======== Kaynak

Cumhuriyet Halk Partisi 19 Mayıs Atatürk’ü Anma, Gençlik ve Spor Bayramı vesilesiyle İzmir Gündoğdu Meydanı’nda büyük bir miting düzenledi. Mitinge CHP Grup Başkanvekilleri, CHP milletvekilleri, CHP Kadın Kolları ve CHP Gençlik Kolları başkanları ve üyeleri, CHP İzmir Milletvekilleri, İzmir İlçe Belediye Başkanları, CHP İzmir İlçe Başkanları, CHP İzmir İl Başkanı Şenol Aslanoğlu, İzmir Büyükşehir Belediye Başkanı Dr. Cemil Tugay ve CHP üyeleri katılırken, CHP Genel Başkanı Özgür Özel ve Marmara Cezaevi’nde tutuklu bulunan CHP’nin Cumhurbaşkanı Adayı Ekrem İmamoğlu’nun eşi Dilek İmamoğlu meydana birlikte geldi. Alsancak Kordon’da ellerinde Türk Bayrakları ile 2 milyona yakın vatandaş katılırken, 19 Mayıs kutlamalarının başladığı sabah saatlerinden itibaren Kordon’da oldukça yoğun bir insan seli görüldü.

================
======== Sağlanan Bilgiler

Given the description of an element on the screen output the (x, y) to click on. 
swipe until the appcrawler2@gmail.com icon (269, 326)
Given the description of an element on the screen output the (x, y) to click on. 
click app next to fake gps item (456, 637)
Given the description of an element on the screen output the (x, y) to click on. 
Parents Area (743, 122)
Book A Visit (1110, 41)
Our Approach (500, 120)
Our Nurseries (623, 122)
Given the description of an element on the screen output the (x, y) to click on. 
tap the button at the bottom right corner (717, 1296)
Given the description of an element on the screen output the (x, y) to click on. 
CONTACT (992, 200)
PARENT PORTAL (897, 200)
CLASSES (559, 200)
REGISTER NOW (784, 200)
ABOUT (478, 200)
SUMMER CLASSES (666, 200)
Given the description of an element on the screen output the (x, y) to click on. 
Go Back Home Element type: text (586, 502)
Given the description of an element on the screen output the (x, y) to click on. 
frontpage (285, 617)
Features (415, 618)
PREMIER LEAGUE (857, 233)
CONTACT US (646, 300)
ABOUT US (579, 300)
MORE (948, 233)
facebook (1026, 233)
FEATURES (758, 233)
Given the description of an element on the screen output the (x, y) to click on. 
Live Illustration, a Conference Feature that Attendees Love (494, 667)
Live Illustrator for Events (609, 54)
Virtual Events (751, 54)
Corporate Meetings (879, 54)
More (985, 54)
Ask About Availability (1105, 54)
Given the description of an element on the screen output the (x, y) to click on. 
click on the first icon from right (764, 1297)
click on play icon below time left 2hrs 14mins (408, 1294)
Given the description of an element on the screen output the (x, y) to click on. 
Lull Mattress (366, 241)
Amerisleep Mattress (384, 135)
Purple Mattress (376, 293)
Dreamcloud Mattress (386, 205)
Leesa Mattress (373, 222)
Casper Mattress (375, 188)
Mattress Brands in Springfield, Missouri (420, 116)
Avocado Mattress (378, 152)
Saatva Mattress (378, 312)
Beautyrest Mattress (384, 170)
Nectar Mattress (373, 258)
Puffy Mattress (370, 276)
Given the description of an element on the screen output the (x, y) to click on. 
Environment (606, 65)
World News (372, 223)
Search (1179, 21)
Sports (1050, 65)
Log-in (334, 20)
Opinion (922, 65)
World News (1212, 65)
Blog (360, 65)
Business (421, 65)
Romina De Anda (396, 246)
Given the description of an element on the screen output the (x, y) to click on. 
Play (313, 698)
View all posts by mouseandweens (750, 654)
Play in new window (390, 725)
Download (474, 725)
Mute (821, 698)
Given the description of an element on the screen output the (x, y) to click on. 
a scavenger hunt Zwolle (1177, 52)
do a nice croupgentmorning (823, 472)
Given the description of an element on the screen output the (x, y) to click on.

================

__Görev Listesi__
1. Kaynağa göre CHP'nin 19 Mayıs mitingi İzmir'de hangi meydanda düzenlenmiştir?
2. Kayıtları ilk satırından başlayarak aynen tekrarlayınız; "Puffy Mattress (370, 276)" ifadesini içeren satırı da yazdıktan sonra durunuz.

__Yanıtlar__
1. Gündoğdu Meydanı'nda.

2.
Given the description of an element on the screen output the (x, y) to click on. 
swipe until the appcrawler2@gmail.com icon (269, 326)
Given the description of an element on the screen output the (x, y) to click on. 
click app next to fake gps item (456, 637)
Given the description of an element on the screen output the (x, y) to click on. 
Parents Area (743, 122)
Book A Visit (1110, 41)
Our Approach (500, 120)
Our Nurseries (623, 122)
Given the description of an element on the screen output the (x, y) to click on. 
tap the button at the bottom right corner (717, 1296)
Given the description of an element on the screen output the (x, y) to click on. 
CONTACT (992, 200)
PARENT PORTAL (897, 200)
CLASSES (559, 200)
REGISTER NOW (784, 200)
ABOUT (478, 200)
SUMMER CLASSES (666, 200)
Given the description of an element on the screen output the (x, y) to click on. 
Go Back Home Element type: text (586, 502)
Given the description of an element on the screen output the (x, y) to click on. 
frontpage (285, 617)
Features (415, 618)
PREMIER LEAGUE (857, 233)
CONTACT US (646, 300)
ABOUT US (579, 300)
MORE (948, 233)
facebook (1026, 233)
FEATURES (758, 233)
Given the description of an element on the screen output the (x, y) to click on. 
Live Illustration, a Conference Feature that Attendees Love (494, 667)
Live Illustrator for Events (609, 54)
Virtual Events (751, 54)
Corporate Meetings (879, 54)
More (985, 54)
Ask About Availability (1105, 54)
Given the description of an element on the screen output the (x, y) to click on. 
click on the first icon from right (764, 1297)
click on play icon below time left 2hrs 14mins (408, 1294)
Given the description of an element on the screen output the (x, y) to click on. 
Lull Mattress (366, 241)
Amerisleep Mattress (384, 135)
Purple Mattress (376, 293)
Dreamcloud Mattress (386, 205)
Leesa Mattress (373, 222)
Casper Mattress (375, 188)
Mattress Brands in Springfield, Missouri (420, 116)
Avocado Mattress (378, 152)
Saatva Mattress (378, 312)
Beautyrest Mattress (384, 170)
Nectar Mattress (373, 258)
Puffy Mattress (370, 276)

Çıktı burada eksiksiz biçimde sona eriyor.